____ Supplied information
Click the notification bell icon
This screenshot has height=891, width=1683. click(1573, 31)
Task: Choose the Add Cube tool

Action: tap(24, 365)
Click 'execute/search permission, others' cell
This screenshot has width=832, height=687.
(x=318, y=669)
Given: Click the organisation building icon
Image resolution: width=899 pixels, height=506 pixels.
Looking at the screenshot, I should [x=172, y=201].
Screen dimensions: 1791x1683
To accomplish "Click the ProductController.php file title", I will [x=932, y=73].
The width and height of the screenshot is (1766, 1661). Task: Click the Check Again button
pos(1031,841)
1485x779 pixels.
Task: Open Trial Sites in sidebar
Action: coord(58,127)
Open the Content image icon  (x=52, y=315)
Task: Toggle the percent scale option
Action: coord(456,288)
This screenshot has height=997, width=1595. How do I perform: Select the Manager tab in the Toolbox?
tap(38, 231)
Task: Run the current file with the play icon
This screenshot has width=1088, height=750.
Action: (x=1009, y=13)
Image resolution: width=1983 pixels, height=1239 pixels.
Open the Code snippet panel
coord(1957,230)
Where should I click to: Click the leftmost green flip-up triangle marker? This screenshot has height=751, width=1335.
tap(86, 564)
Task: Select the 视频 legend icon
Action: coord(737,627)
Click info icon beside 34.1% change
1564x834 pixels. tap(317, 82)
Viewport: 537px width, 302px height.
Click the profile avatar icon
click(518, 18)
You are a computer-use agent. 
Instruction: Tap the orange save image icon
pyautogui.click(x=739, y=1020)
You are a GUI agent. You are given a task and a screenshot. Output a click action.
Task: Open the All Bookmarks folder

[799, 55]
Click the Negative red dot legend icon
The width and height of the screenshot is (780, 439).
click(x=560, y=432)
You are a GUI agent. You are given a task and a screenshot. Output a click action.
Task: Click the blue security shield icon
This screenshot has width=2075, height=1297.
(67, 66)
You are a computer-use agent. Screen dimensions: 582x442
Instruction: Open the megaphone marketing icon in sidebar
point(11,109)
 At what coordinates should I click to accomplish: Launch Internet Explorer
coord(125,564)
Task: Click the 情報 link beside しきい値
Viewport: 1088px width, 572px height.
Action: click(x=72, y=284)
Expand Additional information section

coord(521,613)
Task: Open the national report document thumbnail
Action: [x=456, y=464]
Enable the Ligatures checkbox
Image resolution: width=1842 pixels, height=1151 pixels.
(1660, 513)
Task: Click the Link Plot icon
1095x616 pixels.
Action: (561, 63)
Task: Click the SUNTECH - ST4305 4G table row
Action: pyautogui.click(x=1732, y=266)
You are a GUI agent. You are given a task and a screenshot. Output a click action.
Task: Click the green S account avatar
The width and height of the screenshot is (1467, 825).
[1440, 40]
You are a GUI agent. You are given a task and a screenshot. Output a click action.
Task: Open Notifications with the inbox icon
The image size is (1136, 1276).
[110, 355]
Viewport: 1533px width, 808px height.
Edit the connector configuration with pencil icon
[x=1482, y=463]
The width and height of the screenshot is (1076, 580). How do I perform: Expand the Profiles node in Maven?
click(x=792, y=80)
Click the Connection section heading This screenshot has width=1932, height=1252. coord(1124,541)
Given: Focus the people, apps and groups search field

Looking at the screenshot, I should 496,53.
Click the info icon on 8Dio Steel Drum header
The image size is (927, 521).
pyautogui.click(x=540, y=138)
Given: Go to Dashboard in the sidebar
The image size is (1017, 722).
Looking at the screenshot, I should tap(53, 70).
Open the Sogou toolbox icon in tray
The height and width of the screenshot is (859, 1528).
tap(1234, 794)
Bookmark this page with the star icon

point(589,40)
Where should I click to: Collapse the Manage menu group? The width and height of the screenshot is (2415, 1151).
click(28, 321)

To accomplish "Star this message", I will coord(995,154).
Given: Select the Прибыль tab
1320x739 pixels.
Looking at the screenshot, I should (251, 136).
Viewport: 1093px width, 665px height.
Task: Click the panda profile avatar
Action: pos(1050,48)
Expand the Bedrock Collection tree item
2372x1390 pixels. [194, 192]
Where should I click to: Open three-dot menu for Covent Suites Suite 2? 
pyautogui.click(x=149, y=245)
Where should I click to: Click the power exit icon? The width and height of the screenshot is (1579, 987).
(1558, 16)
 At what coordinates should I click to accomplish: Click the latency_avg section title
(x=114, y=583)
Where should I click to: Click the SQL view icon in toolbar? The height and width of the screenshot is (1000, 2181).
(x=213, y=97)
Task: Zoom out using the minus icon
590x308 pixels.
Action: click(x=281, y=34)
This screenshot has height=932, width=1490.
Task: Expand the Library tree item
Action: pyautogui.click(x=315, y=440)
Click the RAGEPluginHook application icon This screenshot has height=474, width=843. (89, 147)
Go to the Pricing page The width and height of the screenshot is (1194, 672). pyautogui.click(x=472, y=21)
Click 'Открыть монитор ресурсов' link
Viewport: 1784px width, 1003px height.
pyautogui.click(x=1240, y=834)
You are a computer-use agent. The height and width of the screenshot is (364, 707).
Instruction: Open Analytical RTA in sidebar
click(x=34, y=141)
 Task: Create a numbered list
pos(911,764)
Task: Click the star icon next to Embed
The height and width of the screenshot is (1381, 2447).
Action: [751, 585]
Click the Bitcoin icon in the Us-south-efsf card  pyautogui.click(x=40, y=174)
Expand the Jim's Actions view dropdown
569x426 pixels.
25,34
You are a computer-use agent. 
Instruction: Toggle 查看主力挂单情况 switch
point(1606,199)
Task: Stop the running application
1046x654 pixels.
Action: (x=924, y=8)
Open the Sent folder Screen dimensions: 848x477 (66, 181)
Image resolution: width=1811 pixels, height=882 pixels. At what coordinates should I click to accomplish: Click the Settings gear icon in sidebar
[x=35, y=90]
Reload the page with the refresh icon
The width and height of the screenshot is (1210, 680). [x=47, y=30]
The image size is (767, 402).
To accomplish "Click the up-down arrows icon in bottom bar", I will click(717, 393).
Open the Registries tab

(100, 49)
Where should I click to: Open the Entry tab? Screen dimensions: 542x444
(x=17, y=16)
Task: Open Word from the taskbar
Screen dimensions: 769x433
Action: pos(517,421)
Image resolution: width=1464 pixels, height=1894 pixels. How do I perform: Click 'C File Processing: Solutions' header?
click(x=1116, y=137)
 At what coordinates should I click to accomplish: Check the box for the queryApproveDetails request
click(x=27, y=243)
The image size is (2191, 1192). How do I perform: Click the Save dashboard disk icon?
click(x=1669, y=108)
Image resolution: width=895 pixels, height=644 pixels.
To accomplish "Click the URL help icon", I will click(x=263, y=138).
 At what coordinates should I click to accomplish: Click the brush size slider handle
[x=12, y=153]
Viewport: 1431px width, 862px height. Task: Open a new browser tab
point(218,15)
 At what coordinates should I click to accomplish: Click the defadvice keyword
________
• Exercise details:
Your answer must be the lines above from the one containing "Click the Connection" to the one containing "Given: Go to Dashboard in the sidebar", both included, restated word for word.

• Response area:
Click the Connection section heading This screenshot has width=1932, height=1252. coord(1124,541)
Given: Focus the people, apps and groups search field

Looking at the screenshot, I should 496,53.
Click the info icon on 8Dio Steel Drum header
The image size is (927, 521).
pyautogui.click(x=540, y=138)
Given: Go to Dashboard in the sidebar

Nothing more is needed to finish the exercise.